##### Texte présenté

M. S. S. : Les PME sont notre priorité, étant donné que la grande entreprise est bien structurée et profite relativement mieux des opportunités. A cet effet, la CGEM a lancé, il y a trois mois déjà, l’Observatoire des métiers et compétences de branches professionnelles et de territoires. Cet instrument est à la disposition des TPME organisées en branche professionnelle ou en association professionnelle qui sont impactées de façon quasi identique par les changements qui s’exercent sur leur environnement. A travers une veille stratégique permanente réalisée par les branches/associations professionnelles, ces TPME pourront anticiper la mutation de leur chaîne de valeur pour réduire les menaces et saisir les opportunités. A la suite du diagnostic stratégique, une ingénierie de formation traduit ces mutations en données prospectives en termes d’emplois, de métiers et de compétences.
En effet, force est de constater que l’environnement de l’entreprise est agité par autant de changements multifactoriels (politiques, socio-technologiques, environnementaux, normatifs et légaux…) que celle-ci n’arrive plus à résoudre. Elle se projette difficilement, puisqu’elle n’est pas dotée de capacité de développement stratégique à l’instar de la grande entreprise. C’est en se regroupant que les PME peuvent espérer capter les opportunités et les transformer en création de valeur.
L’objectif est d’identifier et de caractériser les opportunités qu’offrent les changements quelles que soient leur nature : sociaux, technologiques, climatiques, légaux et réglementaires, etc. Et de les transformer en création de valeurs et d’emplois.
Pour donner un ordre de grandeur, cet instrument permet de financer à hauteur de 1 MDH la veille stratégique de chaque branche professionnelle et de 1 MDH l’ingénierie de formation qui s’en suit, sur une période récurrente de 2 années.

##########
##### Données brutes

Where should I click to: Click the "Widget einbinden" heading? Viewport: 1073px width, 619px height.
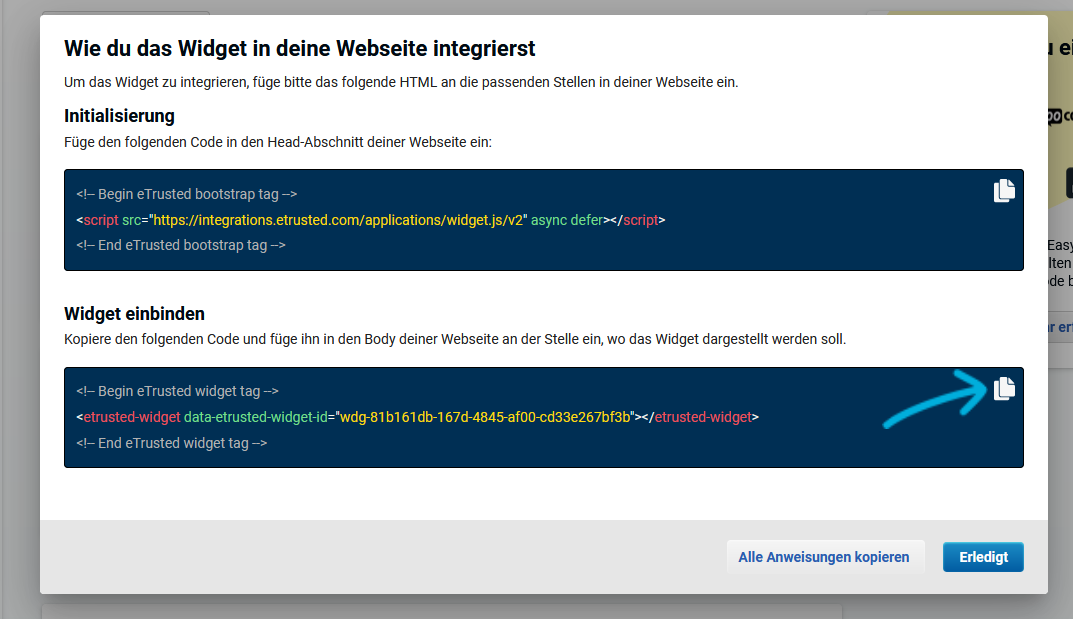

##########
##### Données brutes

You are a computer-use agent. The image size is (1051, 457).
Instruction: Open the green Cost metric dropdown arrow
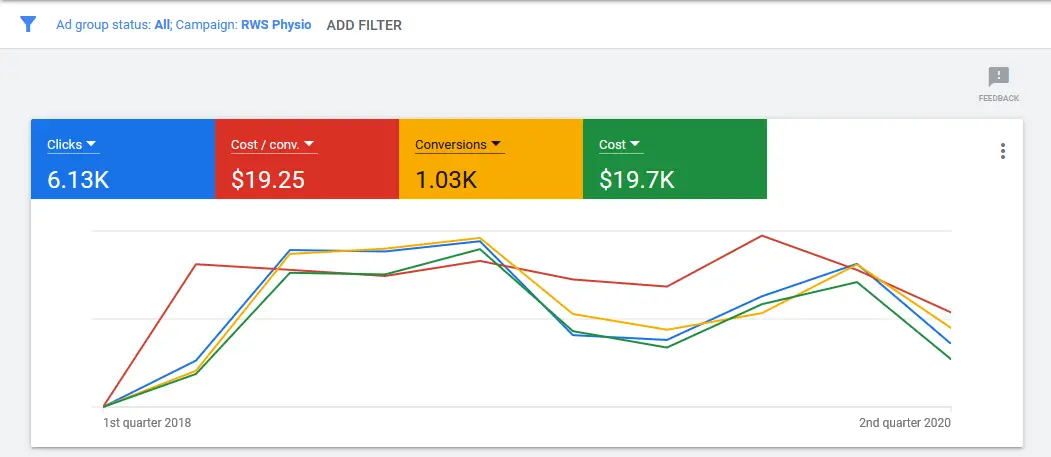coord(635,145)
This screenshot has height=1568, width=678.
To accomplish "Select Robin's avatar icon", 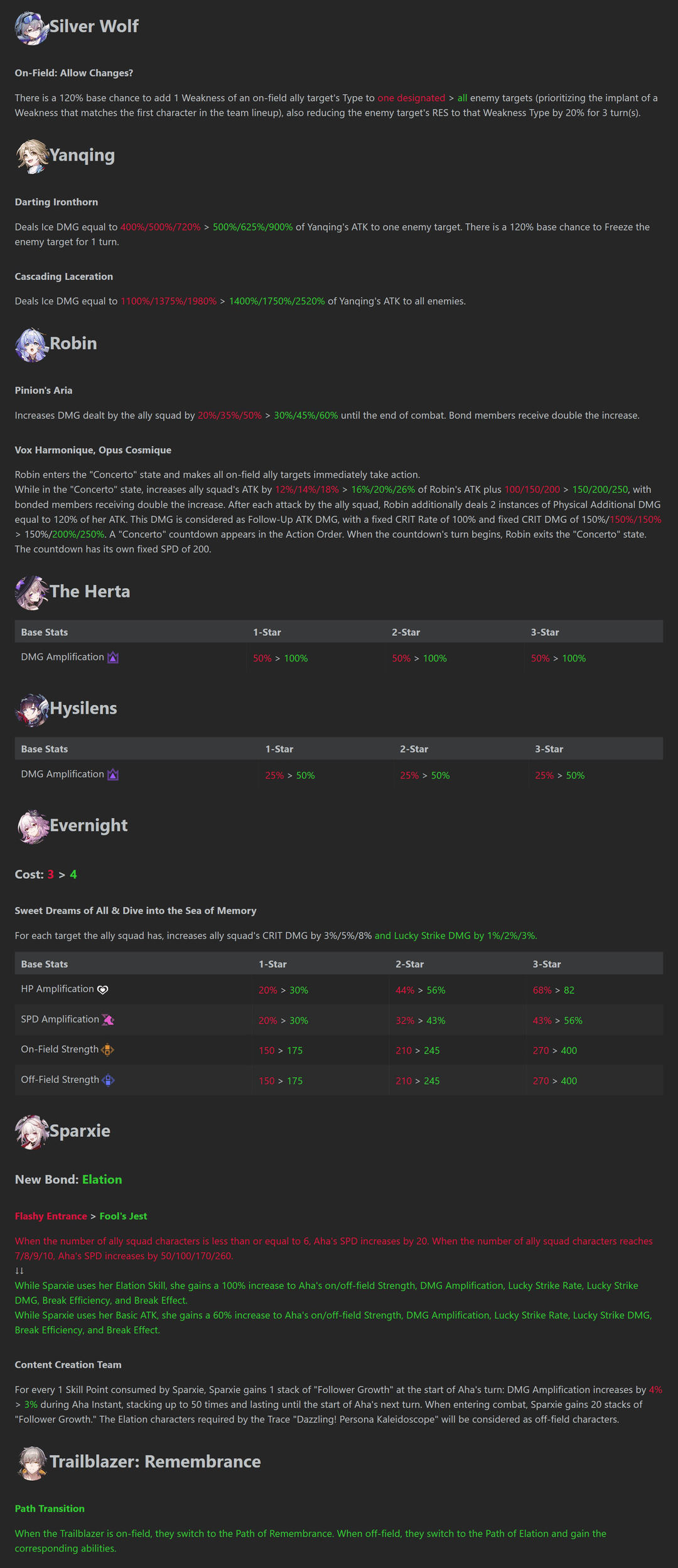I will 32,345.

##########
##### Données brutes

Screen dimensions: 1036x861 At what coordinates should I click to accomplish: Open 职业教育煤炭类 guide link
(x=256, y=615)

##########

- [Exercices]:
• a. Selon le texte sur les PME et la CGEM, depuis combien de temps la CGEM a-t-elle lancé l'Observatoire des métiers et compétences de branches professionnelles et de territoires ?
• b. Recopiez le passage du texte sur les PME et la CGEM qui commence par « L’objectif est d’identifier » et se poursuit jusqu'à « de 2 années. ».
• c. Poursuivez le texte sur les PME et la CGEM à partir de l'endroit où il s'arrête.
Les lignes ci-dessus n'ont aucun rapport avec le texte sur les PME et la CGEM.

- [Corrigé des exercices]:
• a. Depuis trois mois.

• b.
L’objectif est d’identifier et de caractériser les opportunités qu’offrent les changements quelles que soient leur nature : sociaux, technologiques, climatiques, légaux et réglementaires, etc. Et de les transformer en création de valeurs et d’emplois.
Pour donner un ordre de grandeur, cet instrument permet de financer à hauteur de 1 MDH la veille stratégique de chaque branche professionnelle et de 1 MDH l’ingénierie de formation qui s’en suit, sur une période récurrente de 2 années.

• c.
F.N.H. : Suite à la décision des Etats- Unis de se retirer de l’Accord de Paris, la communauté internationale n’a toujours pas de visibilité par rapport à la feuille de route financière, à savoir les fameux 100 Mds de dollars par an pendant 5 ans. En attendant d'y voir plus clair, le secteur privé marocain compte-t-il mettre la main à la poche pour accompagner le pays dans sa mise à niveau environnementale ?
M. S. S. : Nous n’attendons pas les financements pour démarrer la mise en œuvre de l’Accord de Paris, car nous y travaillons déjà. D’ailleurs, l’IECM est l’exemple vivant de l’engagement du privé à faire aboutir l’Accord de Paris. Rappelons qu’en tant qu’organisme non étatique représentant le business, nous avons initié, en marge de la COP22 le Réseau de patronats, à savoir Marrakech Business Action for Climate (MBA 4) qui regroupe 43 organisations professionnelles d’employeurs à travers le monde. Un réseau qui est aujourd’hui arrimé à une Organisation mondiale des entreprises, le BizMef.
Le MBA 4 C a l’ambition d’orienter et accompagner les entreprises de tous les pays (développés et en voie de développement) sur la question du climat. D’ailleurs, nous organisons en marge de cette rencontre une première réunion avec la participation de plusieurs pays signataires (Algérie, Allemagne, Belgique, Brésil, Congo,
USA…). Le but étant d’adopter des positions communes sur les points clés de négociation, soutenir l’organisation du sommet patronal de la COP (HLBS), préparer les déclarations des patronats de la COP23 qui seront émises lors de ce sommet, représenter le secteur privé au niveau des manifestations nationales et internationales consacrées à ces aspects...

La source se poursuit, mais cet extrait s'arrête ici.